Les scénarios d'évaluation de la gravité de l'épidémie qui ont orienté les décisions plus récentes de Macron et de Philippe sont, selon le journal Le Monde tenus secrets. Ils font état de taux de décès probablement fortement sous-estimées, mais tout de même énormes de 300.000 à 500.000 morts en cas d'absence de mesures d'endiguement. L'article du journal montre aussi que ces évaluations ont donné lieu à des tensions énormes au sein du pouvoir.
Ces prévisions de décès étant très supérieures à celles du ministère de la Santé, l'Élysée les a déclarés disproportionnées, tout en les prenant néanmoins en compte dans le processus de décision.
C'est donc un changement de politique qui se met en place dans la confusion et l'opacité, en tentant de manipuler et de culpabiliser l'opinion, avec un aplomb stupéfiant et la complicité de médias aux ordres.
Le but est de cacher aux travailleurs l'énorme erreur d'appréciation commise aux sommets de l'État, où les intérêts des banques et des ultra-riches priment sur la vie même des travailleurs.
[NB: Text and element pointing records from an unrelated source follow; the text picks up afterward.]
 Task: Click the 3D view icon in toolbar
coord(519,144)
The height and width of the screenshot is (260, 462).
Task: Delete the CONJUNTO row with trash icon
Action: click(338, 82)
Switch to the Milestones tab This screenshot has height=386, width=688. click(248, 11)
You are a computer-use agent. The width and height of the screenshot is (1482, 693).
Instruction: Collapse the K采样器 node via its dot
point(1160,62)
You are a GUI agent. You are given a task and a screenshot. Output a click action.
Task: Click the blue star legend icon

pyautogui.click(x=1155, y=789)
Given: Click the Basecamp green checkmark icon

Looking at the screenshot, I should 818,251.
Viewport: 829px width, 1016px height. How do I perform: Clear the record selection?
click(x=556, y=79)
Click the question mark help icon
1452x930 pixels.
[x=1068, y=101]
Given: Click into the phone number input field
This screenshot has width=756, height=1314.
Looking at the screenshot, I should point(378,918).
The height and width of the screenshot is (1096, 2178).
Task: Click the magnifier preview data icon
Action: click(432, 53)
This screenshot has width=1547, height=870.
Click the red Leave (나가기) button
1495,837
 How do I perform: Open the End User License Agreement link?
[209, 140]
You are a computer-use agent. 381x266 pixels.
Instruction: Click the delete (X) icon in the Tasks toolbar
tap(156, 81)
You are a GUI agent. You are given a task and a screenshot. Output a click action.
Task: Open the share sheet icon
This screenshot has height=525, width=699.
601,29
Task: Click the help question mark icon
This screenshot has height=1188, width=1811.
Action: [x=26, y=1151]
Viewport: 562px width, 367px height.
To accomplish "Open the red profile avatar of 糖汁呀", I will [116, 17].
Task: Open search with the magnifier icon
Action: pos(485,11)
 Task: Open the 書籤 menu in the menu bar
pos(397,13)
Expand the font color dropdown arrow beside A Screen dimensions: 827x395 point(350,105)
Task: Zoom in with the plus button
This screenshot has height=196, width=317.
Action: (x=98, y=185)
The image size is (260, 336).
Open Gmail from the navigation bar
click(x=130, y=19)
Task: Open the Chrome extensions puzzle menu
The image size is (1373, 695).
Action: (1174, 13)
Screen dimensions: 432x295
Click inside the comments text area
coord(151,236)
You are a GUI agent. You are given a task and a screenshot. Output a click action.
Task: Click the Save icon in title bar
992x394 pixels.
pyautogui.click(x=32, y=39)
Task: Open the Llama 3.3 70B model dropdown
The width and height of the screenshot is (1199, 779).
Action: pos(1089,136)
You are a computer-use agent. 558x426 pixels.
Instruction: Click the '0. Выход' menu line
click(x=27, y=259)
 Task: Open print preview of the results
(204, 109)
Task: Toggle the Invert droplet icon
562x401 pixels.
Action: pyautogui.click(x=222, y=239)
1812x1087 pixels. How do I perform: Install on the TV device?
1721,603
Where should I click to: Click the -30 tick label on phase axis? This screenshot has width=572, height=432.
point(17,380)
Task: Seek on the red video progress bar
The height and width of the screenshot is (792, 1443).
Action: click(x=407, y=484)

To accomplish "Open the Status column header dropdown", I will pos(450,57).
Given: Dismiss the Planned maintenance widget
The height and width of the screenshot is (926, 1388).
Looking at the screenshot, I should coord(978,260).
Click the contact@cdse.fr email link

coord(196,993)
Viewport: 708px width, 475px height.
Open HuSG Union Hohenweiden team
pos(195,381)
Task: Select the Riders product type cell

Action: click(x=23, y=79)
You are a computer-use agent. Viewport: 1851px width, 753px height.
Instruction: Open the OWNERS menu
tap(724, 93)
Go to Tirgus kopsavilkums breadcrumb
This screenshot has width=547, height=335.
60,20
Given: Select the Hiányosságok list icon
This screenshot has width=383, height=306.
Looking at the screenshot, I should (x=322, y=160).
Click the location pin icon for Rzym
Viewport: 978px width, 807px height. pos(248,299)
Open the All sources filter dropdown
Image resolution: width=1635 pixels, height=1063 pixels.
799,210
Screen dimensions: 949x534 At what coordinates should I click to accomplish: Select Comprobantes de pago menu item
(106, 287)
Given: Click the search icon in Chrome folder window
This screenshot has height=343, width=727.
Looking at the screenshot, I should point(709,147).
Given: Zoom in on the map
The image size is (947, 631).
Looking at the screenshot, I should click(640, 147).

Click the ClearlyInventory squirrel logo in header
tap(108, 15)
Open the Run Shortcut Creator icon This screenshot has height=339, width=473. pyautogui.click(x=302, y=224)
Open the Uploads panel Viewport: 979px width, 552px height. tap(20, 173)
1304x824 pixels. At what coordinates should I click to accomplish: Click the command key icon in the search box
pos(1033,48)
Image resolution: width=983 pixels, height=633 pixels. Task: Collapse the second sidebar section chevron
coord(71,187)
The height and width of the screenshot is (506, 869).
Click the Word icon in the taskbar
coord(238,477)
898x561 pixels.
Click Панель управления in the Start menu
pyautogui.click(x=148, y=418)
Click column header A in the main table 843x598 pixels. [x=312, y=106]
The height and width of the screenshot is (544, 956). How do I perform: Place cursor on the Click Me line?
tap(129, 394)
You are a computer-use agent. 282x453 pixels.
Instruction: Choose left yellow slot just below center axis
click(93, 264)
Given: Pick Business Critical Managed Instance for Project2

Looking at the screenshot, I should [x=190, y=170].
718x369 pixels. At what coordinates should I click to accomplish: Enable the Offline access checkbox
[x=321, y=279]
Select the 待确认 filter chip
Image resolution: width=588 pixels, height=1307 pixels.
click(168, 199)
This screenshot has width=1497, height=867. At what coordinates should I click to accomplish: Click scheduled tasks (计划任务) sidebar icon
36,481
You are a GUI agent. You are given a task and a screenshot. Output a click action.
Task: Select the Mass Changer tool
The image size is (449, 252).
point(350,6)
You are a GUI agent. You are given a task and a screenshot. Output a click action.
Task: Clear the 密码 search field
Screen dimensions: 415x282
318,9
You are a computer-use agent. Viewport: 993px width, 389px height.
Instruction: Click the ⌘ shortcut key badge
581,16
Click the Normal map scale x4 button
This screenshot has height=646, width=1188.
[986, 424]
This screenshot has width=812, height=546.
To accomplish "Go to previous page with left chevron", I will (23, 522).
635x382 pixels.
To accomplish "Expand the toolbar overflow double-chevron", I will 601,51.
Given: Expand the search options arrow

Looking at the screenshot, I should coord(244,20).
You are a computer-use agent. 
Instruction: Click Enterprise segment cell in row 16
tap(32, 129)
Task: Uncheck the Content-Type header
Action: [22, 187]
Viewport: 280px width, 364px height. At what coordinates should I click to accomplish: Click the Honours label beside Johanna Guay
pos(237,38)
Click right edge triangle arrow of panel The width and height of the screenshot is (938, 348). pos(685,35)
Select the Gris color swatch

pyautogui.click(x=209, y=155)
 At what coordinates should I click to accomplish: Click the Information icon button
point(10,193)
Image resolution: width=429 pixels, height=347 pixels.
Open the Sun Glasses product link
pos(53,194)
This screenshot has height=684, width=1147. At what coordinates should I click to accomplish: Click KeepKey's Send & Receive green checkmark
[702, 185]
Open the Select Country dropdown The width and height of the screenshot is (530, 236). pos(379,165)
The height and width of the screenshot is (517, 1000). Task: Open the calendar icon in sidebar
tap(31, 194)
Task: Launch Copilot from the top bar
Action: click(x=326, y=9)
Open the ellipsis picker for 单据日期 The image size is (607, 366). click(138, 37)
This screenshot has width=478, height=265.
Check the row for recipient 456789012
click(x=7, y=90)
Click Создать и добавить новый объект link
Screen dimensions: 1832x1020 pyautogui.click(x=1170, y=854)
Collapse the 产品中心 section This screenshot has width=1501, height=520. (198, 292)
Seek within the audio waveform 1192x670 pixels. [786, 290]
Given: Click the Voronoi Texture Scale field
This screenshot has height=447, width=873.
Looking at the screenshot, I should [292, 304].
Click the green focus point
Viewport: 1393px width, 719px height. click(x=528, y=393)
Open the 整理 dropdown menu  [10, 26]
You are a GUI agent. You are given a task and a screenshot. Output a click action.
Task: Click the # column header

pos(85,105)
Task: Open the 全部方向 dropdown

En effet, on peut se demander pourquoi s'il fallait juguler énergétiquement la contagion et que cela a été mis en œuvre avec succès en Chine et dans d'autres pays asiatiques, pourquoi ne s'est-on pas appuyé sur le retour d'expérience chinois dès le début de l'épidémie? On cherche à retarder et à brouiller autant que possible cette prise de conscience.
La crise du coronavirus va être d'autant plus sévère que de nombreuses autres erreurs ont été commises en amont de la crise et pendant celle-ci. Les équipements de réanimation sont surchargés et les professionnels en nombre insuffisants. C'est le résultat de la sous-dotation financière aiguë des urgences qui est antérieure à Macron, mais que celui-ci a repris et amplifiée avec férocité depuis 2007, provoquant des mois de grèves aux urgences en 2019 et 2020 dans toute la France.
D'autres erreurs majeures ont été également commises dans la gestion des stocks et dans la mise à disposition des masques pour les professionnels sans parler du public qui n'en a pas vu la couleur. Les mesures d'hygiène des mains dans les lieux publics ont été souvent inadaptées faute de système de séchage des mains à usage unique (voire tout simplement de savon dans beaucoup d'écoles) et en l'absence de gel hydroalcoolique jusqu'à tout récemment. La passation des tests de dépistage a pendant plusieurs semaines été menée de façon incohérente et en déconnexion avec le terrain et les médecins généralistes.
Comme Joseph Kishore et David North l'ont écrit dans une récente perspective, «La pandémie de coronavirus a mis en évidence l'incapacité du système capitaliste à faire face à une telle crise. Les gouvernements du monde entier ont réagi avec un niveau d'incompétence et de désarroi stupéfiant. Ils n'ont fait aucune préparation en vue d'une catastrophe entièrement prévisible. Les systèmes de soins de santé, privés de ressources, sont débordés.»
Cette affirmation s'applique littéralement au cas du capitalisme français. Elle doit inciter la classe ouvrière à mener à partir de l'expérience de cette catastrophe une lutte déterminée et implacable pour un accès pour tous à des soins de qualité. La seule mise en accusation aussi légitime soit-elle de tel ou tel dirigeant compromis dans les décisions prises ne saurait suffire. Il s'agit de mener une lutte pour renverser le capitalisme, afin de réquisitionner les richesses mal acquises des milliardaires afin de trouver les sommes nécessaires pour traiter et sauver les vies de millions de gens.